Alice in Wonderland did something I didn’t expect and which pleased me much: it integrated The Jabberwocky into the story. The miniature adventure story told in that poem packed with silly words became the thread that pulled together many disparate parts, and gave the movie a skeleton upon which to pile meat and gravy. I think I’m mixing metaphors, and this is only the introductory paragraph, but bear with me.

I memorized The Jabberwocky in high school, and I entertain myself with it when it returns in my mind at odd times. In the stanza regarding the battle with the Jabberwocky…

One, two, one, two, and through and through…

I have always recited it with vim and vigor, packing great action, at least in my mind, with those few spare words. When Johnny Depp rocked the poem (I don’t believe they bothered with that actual, throw-away line I quoted), rolling with a heavy Scottish brogue, it gave me great warm feeling.

The writer of the screenplay, Linda Woolverton, clearly knows how to construct a story. She wrote Milan, Beauty and the Beast, and The Lion King, among other films. She is a master at combining sequences of smaller stories into a greater whole. Regarding Alice, it was the introductory story of the Alice suffering nightmares, then the slightly larger story of Alice facing a marriage proposal, and then the much grander series of adventures in Underland: pursuit by the Knight and Bandersnatch, escape with Hatter, return to castle, find the vorpal sword, the call to be a champion, and, finally, the epic battle. It is all wrapped up neatly in one final story, turning down her suitor, and assuming the role of adventurer.

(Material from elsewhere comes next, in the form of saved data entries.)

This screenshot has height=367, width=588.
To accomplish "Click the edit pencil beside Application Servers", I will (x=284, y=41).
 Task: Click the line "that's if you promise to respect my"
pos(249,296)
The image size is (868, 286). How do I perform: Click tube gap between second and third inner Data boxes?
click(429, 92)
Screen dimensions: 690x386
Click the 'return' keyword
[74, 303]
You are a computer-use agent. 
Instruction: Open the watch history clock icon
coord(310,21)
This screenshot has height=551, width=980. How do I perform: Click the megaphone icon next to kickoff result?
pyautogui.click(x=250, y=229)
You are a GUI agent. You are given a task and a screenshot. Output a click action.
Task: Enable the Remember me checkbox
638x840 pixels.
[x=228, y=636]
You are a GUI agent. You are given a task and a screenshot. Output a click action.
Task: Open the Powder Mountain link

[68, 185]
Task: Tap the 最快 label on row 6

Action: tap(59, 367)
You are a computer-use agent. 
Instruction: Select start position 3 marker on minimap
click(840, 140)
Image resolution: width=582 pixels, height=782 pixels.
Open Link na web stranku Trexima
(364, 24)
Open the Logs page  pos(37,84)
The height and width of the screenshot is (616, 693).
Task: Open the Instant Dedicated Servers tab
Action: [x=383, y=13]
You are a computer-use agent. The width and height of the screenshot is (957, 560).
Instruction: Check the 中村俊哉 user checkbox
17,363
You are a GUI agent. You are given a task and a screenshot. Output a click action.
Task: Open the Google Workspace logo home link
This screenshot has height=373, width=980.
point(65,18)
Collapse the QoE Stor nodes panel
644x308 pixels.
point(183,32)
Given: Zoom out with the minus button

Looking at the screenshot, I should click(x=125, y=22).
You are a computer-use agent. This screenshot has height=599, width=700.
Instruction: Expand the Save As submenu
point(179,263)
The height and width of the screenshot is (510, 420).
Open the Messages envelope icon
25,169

Where I think it excelled was at maintaining the trappings of the original story’s silliness while building in a modern and entertaining story structure. I now realize that this gushing love I show for this movie was demonstrated by many of my geeky friends regarding the retelling of Star Trek, and I found myself annoyed by the same techniques with that movie. Perhaps Ms. Woolverton just did a better job of it.